**Task objective**:
The output should be all lines of the entries below in which the word "computer" occurs.

**Data supplied**:
· · · ·

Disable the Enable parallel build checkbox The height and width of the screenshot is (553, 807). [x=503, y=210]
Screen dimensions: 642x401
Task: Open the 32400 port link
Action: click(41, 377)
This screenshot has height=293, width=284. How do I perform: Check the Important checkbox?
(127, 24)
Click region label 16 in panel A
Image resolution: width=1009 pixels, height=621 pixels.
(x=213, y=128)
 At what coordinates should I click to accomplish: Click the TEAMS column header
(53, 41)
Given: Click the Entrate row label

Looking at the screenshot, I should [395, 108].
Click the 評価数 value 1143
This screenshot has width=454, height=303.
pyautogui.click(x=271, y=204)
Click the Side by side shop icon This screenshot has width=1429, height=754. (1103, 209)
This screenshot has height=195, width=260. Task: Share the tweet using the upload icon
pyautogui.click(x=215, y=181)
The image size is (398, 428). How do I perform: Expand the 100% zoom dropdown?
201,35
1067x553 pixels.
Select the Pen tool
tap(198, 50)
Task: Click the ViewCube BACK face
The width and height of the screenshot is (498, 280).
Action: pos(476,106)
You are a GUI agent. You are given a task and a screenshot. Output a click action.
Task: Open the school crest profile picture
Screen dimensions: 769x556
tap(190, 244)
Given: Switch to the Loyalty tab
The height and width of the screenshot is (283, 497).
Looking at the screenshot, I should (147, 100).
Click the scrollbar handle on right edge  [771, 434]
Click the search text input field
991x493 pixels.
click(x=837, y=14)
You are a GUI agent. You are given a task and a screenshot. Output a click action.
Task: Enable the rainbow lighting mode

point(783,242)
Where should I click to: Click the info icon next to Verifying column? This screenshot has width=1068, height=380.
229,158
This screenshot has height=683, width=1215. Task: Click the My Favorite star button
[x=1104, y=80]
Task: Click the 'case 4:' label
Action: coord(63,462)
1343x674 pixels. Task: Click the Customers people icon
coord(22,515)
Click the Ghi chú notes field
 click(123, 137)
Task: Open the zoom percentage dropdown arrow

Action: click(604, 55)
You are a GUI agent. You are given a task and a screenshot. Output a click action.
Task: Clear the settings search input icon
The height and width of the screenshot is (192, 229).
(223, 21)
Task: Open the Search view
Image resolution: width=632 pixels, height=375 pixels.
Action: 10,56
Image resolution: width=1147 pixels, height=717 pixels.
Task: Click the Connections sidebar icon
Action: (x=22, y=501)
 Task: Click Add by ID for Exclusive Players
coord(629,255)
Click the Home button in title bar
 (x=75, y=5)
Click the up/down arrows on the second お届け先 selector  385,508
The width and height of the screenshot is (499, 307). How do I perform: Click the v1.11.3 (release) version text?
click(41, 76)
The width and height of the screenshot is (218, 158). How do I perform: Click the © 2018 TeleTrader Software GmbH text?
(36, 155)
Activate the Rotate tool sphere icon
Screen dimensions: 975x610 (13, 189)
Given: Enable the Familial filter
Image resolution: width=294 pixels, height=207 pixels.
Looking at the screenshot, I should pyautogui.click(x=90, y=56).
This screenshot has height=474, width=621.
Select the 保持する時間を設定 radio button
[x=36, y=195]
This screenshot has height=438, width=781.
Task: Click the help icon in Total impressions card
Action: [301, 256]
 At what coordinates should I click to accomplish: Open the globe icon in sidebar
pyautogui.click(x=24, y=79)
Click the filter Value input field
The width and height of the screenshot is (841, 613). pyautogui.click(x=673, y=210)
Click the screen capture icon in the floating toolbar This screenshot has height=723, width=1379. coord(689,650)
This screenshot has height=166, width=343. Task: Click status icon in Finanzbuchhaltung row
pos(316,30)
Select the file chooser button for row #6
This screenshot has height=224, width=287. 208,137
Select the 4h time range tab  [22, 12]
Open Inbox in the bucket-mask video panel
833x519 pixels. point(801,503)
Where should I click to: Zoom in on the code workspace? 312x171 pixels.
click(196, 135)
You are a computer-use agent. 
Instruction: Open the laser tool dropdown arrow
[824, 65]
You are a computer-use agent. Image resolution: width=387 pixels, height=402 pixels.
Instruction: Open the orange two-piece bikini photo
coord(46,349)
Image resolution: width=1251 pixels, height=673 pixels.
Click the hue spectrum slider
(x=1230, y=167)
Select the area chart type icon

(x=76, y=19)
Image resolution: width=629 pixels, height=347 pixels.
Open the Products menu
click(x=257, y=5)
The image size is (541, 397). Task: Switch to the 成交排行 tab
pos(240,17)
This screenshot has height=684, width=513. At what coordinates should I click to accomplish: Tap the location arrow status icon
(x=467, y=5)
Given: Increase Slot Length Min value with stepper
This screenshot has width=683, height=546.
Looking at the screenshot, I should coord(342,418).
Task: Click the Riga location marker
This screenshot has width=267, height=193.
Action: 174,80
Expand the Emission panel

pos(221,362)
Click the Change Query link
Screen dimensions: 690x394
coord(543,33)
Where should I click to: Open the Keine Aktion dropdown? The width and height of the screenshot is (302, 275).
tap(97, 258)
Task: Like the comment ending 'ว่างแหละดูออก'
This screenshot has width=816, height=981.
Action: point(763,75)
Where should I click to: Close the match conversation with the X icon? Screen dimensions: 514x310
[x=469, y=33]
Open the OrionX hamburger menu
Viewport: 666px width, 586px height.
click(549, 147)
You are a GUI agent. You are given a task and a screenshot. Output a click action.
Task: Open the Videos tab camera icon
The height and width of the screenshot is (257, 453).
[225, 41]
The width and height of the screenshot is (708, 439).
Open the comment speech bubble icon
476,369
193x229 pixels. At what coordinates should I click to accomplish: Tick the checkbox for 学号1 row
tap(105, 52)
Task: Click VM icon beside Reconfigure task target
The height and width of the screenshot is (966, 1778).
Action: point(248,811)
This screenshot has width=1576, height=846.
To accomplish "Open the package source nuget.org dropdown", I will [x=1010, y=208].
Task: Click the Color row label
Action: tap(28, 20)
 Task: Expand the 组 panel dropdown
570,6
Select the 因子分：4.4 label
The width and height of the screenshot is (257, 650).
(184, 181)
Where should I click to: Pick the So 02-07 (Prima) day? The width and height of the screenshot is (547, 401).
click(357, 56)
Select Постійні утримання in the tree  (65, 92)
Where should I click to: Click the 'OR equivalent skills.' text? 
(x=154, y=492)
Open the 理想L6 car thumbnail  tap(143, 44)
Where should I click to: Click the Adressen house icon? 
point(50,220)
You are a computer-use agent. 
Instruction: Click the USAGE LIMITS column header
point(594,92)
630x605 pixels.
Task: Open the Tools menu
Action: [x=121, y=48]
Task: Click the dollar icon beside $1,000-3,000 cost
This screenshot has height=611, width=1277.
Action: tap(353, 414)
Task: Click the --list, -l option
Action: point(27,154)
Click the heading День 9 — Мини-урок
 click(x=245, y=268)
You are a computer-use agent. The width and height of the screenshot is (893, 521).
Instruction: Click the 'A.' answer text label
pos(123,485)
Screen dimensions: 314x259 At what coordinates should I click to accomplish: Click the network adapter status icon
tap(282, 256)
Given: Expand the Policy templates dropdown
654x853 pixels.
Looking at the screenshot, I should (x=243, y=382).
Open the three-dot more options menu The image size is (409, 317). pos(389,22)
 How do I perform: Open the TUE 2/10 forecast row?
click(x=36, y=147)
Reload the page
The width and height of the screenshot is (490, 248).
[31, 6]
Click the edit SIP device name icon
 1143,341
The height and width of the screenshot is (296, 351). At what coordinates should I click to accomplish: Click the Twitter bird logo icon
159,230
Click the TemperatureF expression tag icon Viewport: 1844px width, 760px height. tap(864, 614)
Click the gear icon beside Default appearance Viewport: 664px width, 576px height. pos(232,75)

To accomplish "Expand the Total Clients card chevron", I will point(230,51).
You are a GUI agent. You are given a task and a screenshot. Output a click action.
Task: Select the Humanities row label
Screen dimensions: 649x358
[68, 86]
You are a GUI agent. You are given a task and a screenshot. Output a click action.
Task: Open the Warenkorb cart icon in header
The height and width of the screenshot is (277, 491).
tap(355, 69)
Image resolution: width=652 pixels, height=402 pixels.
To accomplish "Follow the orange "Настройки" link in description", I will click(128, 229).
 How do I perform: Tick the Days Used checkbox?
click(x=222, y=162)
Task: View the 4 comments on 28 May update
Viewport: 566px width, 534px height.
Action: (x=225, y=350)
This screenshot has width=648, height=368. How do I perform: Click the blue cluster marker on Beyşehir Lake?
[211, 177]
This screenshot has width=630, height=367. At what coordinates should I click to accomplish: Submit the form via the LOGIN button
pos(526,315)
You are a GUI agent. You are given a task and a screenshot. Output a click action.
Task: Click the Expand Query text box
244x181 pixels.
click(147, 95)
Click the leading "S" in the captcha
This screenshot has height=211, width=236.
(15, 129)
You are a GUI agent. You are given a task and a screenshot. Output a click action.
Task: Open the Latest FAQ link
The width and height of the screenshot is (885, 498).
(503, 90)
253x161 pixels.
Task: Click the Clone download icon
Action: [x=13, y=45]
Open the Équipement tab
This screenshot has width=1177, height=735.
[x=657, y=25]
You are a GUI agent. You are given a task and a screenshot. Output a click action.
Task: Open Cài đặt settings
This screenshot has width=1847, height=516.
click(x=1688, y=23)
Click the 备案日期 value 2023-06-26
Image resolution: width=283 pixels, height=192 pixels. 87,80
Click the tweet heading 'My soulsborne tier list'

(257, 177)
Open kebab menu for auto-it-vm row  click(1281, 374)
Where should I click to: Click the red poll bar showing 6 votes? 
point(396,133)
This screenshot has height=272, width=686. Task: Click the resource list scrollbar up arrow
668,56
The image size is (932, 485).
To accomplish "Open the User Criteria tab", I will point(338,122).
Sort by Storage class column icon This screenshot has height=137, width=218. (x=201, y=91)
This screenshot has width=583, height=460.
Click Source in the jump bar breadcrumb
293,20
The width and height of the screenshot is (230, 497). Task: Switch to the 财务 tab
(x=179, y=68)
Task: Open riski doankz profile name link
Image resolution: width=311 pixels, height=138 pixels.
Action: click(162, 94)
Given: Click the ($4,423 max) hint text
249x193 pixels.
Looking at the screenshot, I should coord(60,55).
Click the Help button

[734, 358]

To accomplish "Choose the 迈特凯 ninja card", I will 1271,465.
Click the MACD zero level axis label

· · · ·

**Answer box**:
You are a computer-use agent. 
You are a computer-use agent. Image resolution: width=387 pixels, height=402 pixels.
You are a computer-use agent. 
You are a computer-use agent. The width and height of the screenshot is (893, 521).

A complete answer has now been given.